The school is often referred to simply as "Sam" by students, alumni, and faculty.
 
Sam Houston High School Baseball Field is located at .

History

It was founded in Downtown Houston in 1878 as Houston Academy. Since then, it had several name changes.
 Houston Academy: 1878 to 1881
 Clopper Institute: 1881 to 1886
 Houston Normal School: 1886 to 1895
 Houston High School: 1895 to 1926
 Central High School: 1926 to 1955
 Sam Houston High School: 1955 to 2008 (also referred to as Sam Houston Senior High School)
 Sam Houston Math, Science, and Technology Center: 2008 to now

Until the 1950s the block bordered by Austin, Capitol, Caroline, and Rusk in Downtown Houston housed the institutions that make up what is now Sam Houston High School. Houston Academy was there in the 1850s. In 1894 Central High School was built. J.R. Gonzales of the Houston Chronicle said that the school was "[d]escribed as one of the finest high schools in this part of the country" and "also attracted negative attention for its incredible cost." The school had a price tag of $80,000, $1.9 million in 2010 dollars. In March 1919 the school burned down. A new Sam Houston opened two years later.
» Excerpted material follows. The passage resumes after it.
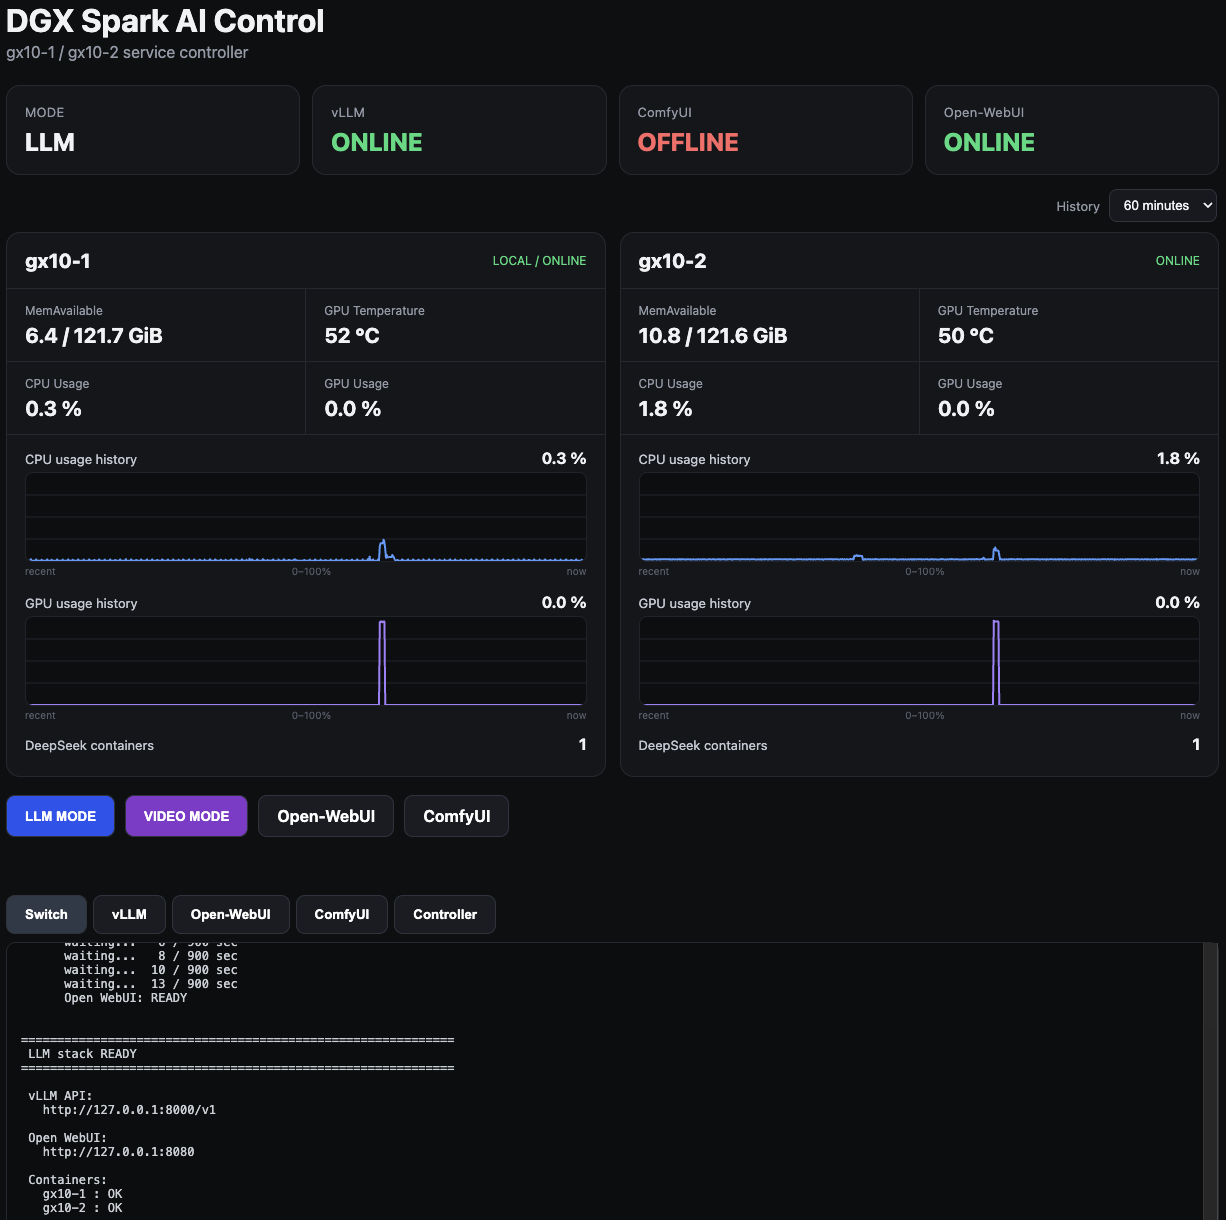The width and height of the screenshot is (1226, 1220).
Task: Show the Open-WebUI log tab
Action: click(231, 914)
According to a 1936 Houston Chronicle article, Sam Houston was to be renamed after Dick Dowling, while the Sam Houston name would be taken by a new high school in southwestern Houston. This did not occur, and the school remained named after Sam Houston.

In 1955, Houston High School moved from its Capitol Street location in Downtown to its current location. The previous Sam Houston High School became the Houston Independent School District administrative headquarters. In July 1970 the first Hattie Mae White Administration Building became the new HISD administrative offices. The Downtown Sam Houston building was demolished. As of 2011 a parking lot owned by HISD now occupies that site. A historical marker is on the south side of that block. In meetings it had been proposed as a new location for the High School for the Performing and Visual Arts.

Sam Houston has Texas' oldest high school newspaper, the Aegis, started in 1889.  In addition, the world's first girls' Military Drill Squad (formerly known as the Black Battalion, but now called the Tigerettes) originated at the school.

Sam Houston was previously reserved for white children (Hispanics being categorized as white prior to 1970) but it desegregated by 1970.

Today, it has a mostly Hispanic student body.

The names of the individual schools currently occupying the Sam Houston campus were chosen in 2008.

On Saturday February 12, 2011, a state historic marker was dedicated at Sam Houston. The Oran M. Roberts Chapter 440 of the United Daughters of the Confederacy organized the event. Lynna Kay Shuffield, the president of the chapter, wrote a historical narrative about the school and its former location in Downtown.

The Reconstruction of the Campus started in late 2016 and its estimated completion would be in 2019.

The Sam Houston Tiger football team holds the distinction of having the both the longest active and all time district game losing streak in the entire state of Texas with 99 consecutive losses in district play as of 2021.

Rating

Sam Houston, with Jack Yates High School and Kashmere High School, are the three high schools in Houston ISD that were consistently low-performing in test scores from 2001 to 2004. Because of this problem, there were movements to have the state or another organization take over the schools for a period so the test scores will be at acceptable levels. While Yates got an acceptable rating in 2005, Houston and Kashmere continued to get unacceptable ratings. Abelardo Saavedra, the superintendent of HISD, described Houston as being "close" to getting an acceptable rating. In August 2006 the school learned that it again got an unacceptable rating from the Texas Education Agency. HISD threatened to close Sam Houston. Sam Houston was not closed and it received another unacceptable rating from the TEA. Houston ISD, stated that the board would consider spending $300,000 to find a method to improve Sam Houston's marks from the TEA.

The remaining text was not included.